Friday 5 October 2012

The Hole-part 3


In this final section, I’ll look at overcoming “the hole”.

How do you know if you’ve overcome it? People will start using words like “strong”, “composed”, “poised”, “confident”, “conviction”, “presence” to describe you.

It is an aura. A special energy. It shines out of every pore on your body when you have it.

It is about how much you think you’re worth. Not what society or other people think.

But what specific techniques can you use to achieve it?

1.       For most people, school, sometimes university too, defines them. If they weren’t popular there, or had experienced some sort of person trauma (been fat, spotty, nerdy etc), they carry around that baggage forever. Don’t let failing at a popularity contest once define your decisions for the rest of your life. Make friends with your past and focus on the future. Memory management is key: focus on the memories that empower you. What is the story you tell yourself, about yourself? Make sure it’s a positive one.
2.       Affirmations can help if you don’t find them too wanky.
3.       Get comfortable receiving. Also, promise yourself to be honest with people about how you’re feeling.
4.       Your attitude to failure is crucial: Move away from outcome dependency. Embrace uncertainty and risk, understand it is normal and exciting. Have an abundance mentality: if this doesn’t come off, then there are plenty of opportunities round the corner anyway.
5.       Make sure you have a sense of narrative in your life, a plan, a feeling of momentum towards a better future, some goals. This does wonders for self-esteem.
6.       Glover’s method is as follows, and is basically a form of CBT:
Have awareness of these ridiculous thoughts you have, and then get good at interrupting and challenging them. Slowly you can change these thought patterns, these neural pathways.
Identify how your thoughts are distorted, then develop the skill of rational responses. This is not positive mental attitude bull shit. You come up with an alternative interior dialogue that is closer to reality, that sucks the power out of negative thought, out of the distorted thought.
7.       One of the biggest realisations you can make is that people in general don’t want you to be perfect. Perfect is robotic, and people can’t relate to robots. They want warts and all. They want flawed people. People they can see themselves in. That’s who they connect to, sympathise with: commonality makes them care. People with “the hole” spend their lives trying to change themselves for the better, making themselves into superheroes (or at least hiding their flaws). The tragedy is that this won’t make them more liked. If you are embarrassed  by your flaws, and find your own human limits undignified and shameful then you won’t show them. And ironically you doom yourself to becoming unlovable.
8.       Leverage the pain of your present: how much you hate how you are, make it vivid. Don’t sell yourself short, denying yourself peak experiences/moments, by cowering. And leverage the pleasure of being centred and self-sufficient mentally: imagine that feeling.
9.       Remember fear is illusory. Fear is a superficial consequence of a lack of self-worth. Personal value is an antidote to fear, and a perfect preventative measure. Fear is thinking “I’m going to look stupid”, but if you’re not worried about looking stupid, if you have a core sense of self-worth to buffer you against embarrassment, there is no fear.
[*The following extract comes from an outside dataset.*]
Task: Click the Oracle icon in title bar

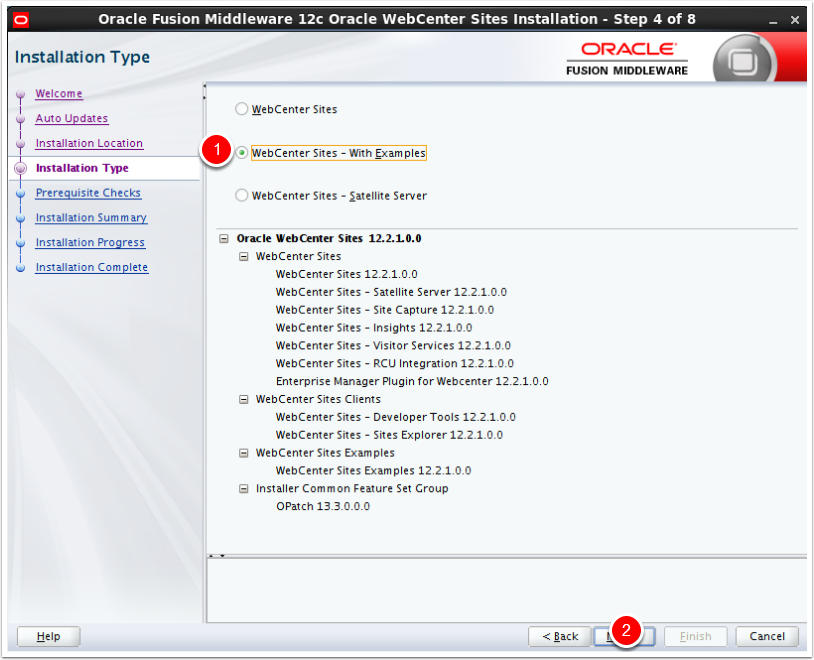Action: click(x=22, y=19)
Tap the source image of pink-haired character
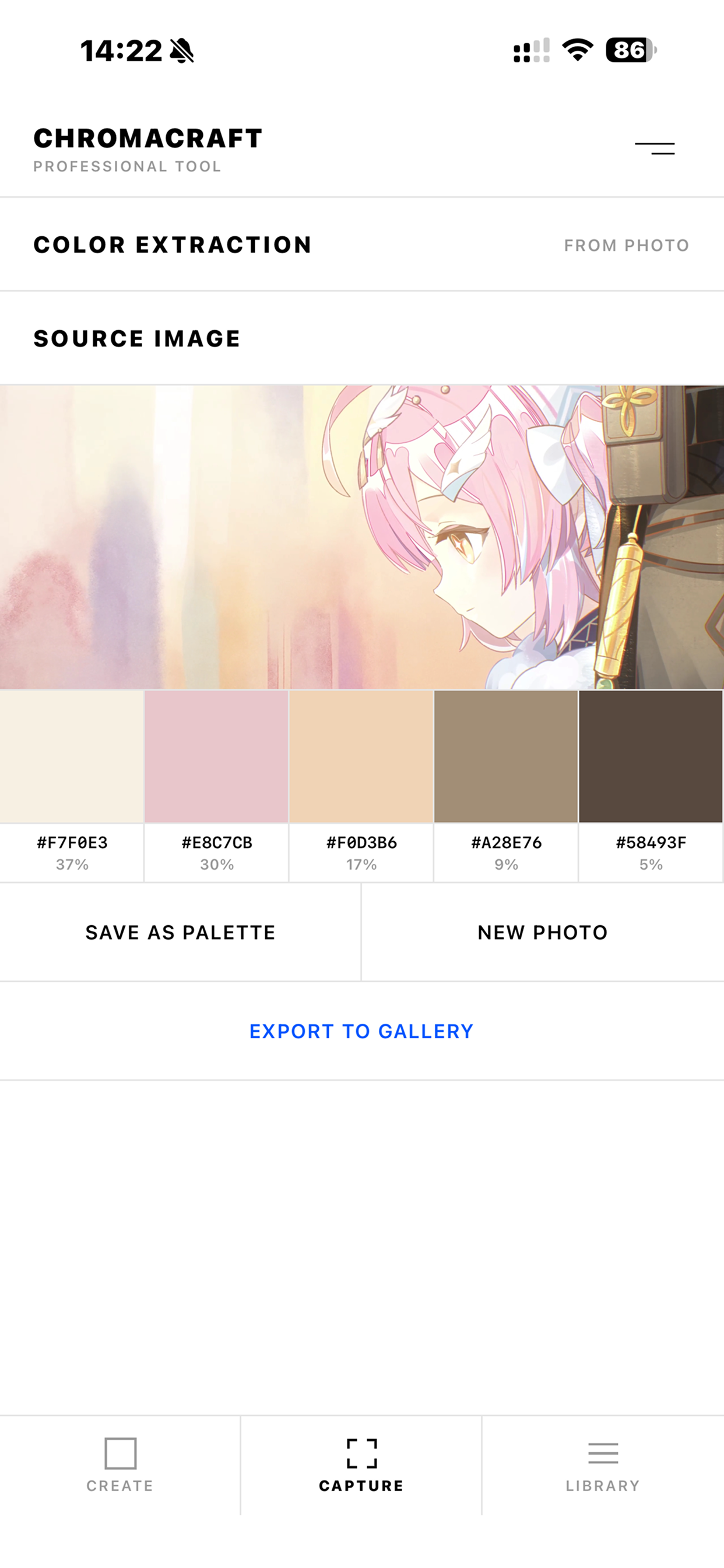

Finally: it’s doesn’t matter where you are, what’s gone before. We are defined by our decisions in the present. Martine Wright lost her legs in 7/7. The day after, she told herself she was going to compete in the 2012 Paralympic games. And she did, in the sitting volleyball. In that one decision she took back control of her life, and ripped meaning and purpose from disaster. She decided to be positive and not let one event define her. What’s your situation like compared to hers? Probably a tad easer id imagine. There is no excuse.

Andrew Carnegie, the great industrialist, wrote “A man who acquires the ability to take full possession of his own mind may take possession of anything else to which he is justly entitled.”

 A journalist asked Ian Poulter how, under the most immense pressure, he made 5 straight birdies on the last 5 holes of his Ryder Cup match on Saturday evening to win what proved to be a vital point for Europe. His answer: “It comes from within”. He believed. He had prepared his mind. Just like you can.